Existen algunos políticos catalanistas, ayer como hoy, que tienen tanto miedo del electorado, que tienen unos principios tan cambiantes y gaseosos, unos políticos que miran tan exclusivamente solo por ellos y por sus cuentas corrientes que están dispuestos a cualquier cosa para no dejar la silla. De estos en todos los partidos los hay. Mientras hoy tenemos gente en la cárcel y en el exilio por hacer política, ellos, en contraste, solo aspiran a no molestar a los poderes fácticos y poco más, aspiran a ir pasando, tú, a ir viviendo y de vez en cuando hacer algún discursito, o proclamar solemnemente que la Seu Vella de Lleida es más bonita que la Almudena, para excitar el personal. ¿Qué se han creído? Estos políticos tan conciliadores y que piensan que tienen tanta mano izquierda, que cuando están en campaña electoral beben en porrón para hacerse los aborígenes, ahora ya han llegado a la conclusión de que el independentismo no debe ser traumático, que no debe alarmar a nadie. Que tras la represión violenta del Estado, que por “ensanchar la base” del separatismo debemos pasar a un independentismo más guay, un independentismo mejor e indeterminado, un independentismo ganador, de rebajas, que debemos dar facilidades, como cuando quieres comprarte una cafetera y el vendedor, después de hablar contigo cinco minutos, está prácticamente dispuesto a regalártela porque se ha enamorado de ti. A punto de darte un beso de tornillo.

El paternalismo y la precipitación electoral arrastran a estos políticos que proponen una nueva Catalunya que llegue a ser tan extraordinariamente acogedora, tan fácil y simpática, tan poco problemática que, en definitiva ya no sea Catalunya. Que sea tan diversa, tan inconcreta, tan mestiza, que vivir en Catalunya sea como vivir en un aeropuerto, donde todo es funcional, cosmopolita e intercambiable con cualquier otro aeropuerto. Que todo sea muy espontáneo, y que el mestizaje nos lleve, como siempre, a la ley del más fuerte, a pasar del catalán al español, que es de lo que se trata. Es lo que pretende el españolismo desde hace siglos, asimilarnos, provincializarnos: aceptar la identidad catalana cuando sea una simple variante de la identidad española, la única identidad posible en el Estado nacional español. Estos políticos independentistas que dicen que es posible una Catalunya independiente donde no se deba hablar catalán —no solo entenderlo— están tratando de engañar a los electores, están tratando de expulsar a los independentistas históricos, que somos cuatro gatos al fin y al cabo, a cambio de las nuevas multitudes susceptibles de votar un independentismo low cost. Por este motivo hay que recordar que la lengua catalana es la vida, la vida misma de nuestro país. Que el catalán hace a Catalunya irrepetible. En todas las sociedades del mundo hay una sola, única, lengua predominante, y que si en nuestro país es la catalana tenemos alguna remota posibilidad de continuidad, de futuro. Pero que si acaba siendo la española ya estamos muertos y enterrados. De este conflicto no se escapa ningún habitante de Catalunya, se quiera admitir o no. Hablar catalán es la única condición para convertirse en un miembro más de la comunidad catalana. No se reclama ninguna raza ni religión, ninguna ideología, ninguna adhesión a nada. Quien habla catalán contribuye a dar vida a la lengua que hace vivir a Catalunya.

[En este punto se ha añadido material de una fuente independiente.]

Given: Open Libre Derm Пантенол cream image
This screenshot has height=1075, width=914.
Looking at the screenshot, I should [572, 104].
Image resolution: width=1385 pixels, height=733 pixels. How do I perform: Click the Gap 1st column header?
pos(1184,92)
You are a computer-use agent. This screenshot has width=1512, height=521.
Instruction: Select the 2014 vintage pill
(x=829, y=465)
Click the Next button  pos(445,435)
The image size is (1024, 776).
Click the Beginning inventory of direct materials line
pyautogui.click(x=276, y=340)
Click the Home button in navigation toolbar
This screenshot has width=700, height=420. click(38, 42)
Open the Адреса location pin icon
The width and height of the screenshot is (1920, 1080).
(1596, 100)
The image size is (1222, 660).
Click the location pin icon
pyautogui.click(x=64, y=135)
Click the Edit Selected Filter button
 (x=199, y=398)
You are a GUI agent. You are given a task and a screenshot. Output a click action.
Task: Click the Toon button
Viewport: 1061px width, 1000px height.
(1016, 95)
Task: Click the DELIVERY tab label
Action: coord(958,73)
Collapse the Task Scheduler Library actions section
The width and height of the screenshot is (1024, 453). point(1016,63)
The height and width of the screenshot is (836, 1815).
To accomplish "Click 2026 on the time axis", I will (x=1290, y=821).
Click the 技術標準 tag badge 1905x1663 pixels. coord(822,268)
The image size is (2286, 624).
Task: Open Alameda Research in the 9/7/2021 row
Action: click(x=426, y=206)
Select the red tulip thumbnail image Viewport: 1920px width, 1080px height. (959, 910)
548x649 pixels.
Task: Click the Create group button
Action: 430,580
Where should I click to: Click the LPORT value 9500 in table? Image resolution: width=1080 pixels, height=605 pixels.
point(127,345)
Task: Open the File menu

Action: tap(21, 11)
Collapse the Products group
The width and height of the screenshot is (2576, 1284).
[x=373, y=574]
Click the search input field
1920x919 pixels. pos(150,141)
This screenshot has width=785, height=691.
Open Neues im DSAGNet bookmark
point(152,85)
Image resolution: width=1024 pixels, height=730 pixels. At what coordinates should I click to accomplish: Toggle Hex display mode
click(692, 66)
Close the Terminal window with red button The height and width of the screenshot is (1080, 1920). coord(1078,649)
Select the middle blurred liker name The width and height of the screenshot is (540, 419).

Si en algún momento Catalunya fuera domesticada, arrodillada, desprovista de las formas de la vida catalana que Josep Ferrater Mora osó estudiar en su famoso libro y en la Catalanització de Catalunya (1960), nuestra nación despojada de sus formas propias sería tan poco interesante para los recién llegados como para los indígenas. Si en algún momento faltase lo Josep Trueta sintetizó a su hermoso libro L’esperit de Catalunya (1941), no se conseguiría que la causa de Catalunya tuviera más adeptos, todo lo contrario, sería una colonia hispanófona como otra, tan insignificante e indistinguible como cualquier provincia del antiguo imperio. Lo decía sabiamente ayer Agustí Colomines en el  Punt Avui por si nos queríamos enterar y mirar a la realidad cara a cara. No somos un solo pueblo. Y algunos de los que conviven con nosotros nos quieren borrar del mapa. Para llegar a ser un solo pueblo mestizo y en catalán, para conseguir la independencia quizás podríamos empezar por un ejercicio de sinceridad colectiva.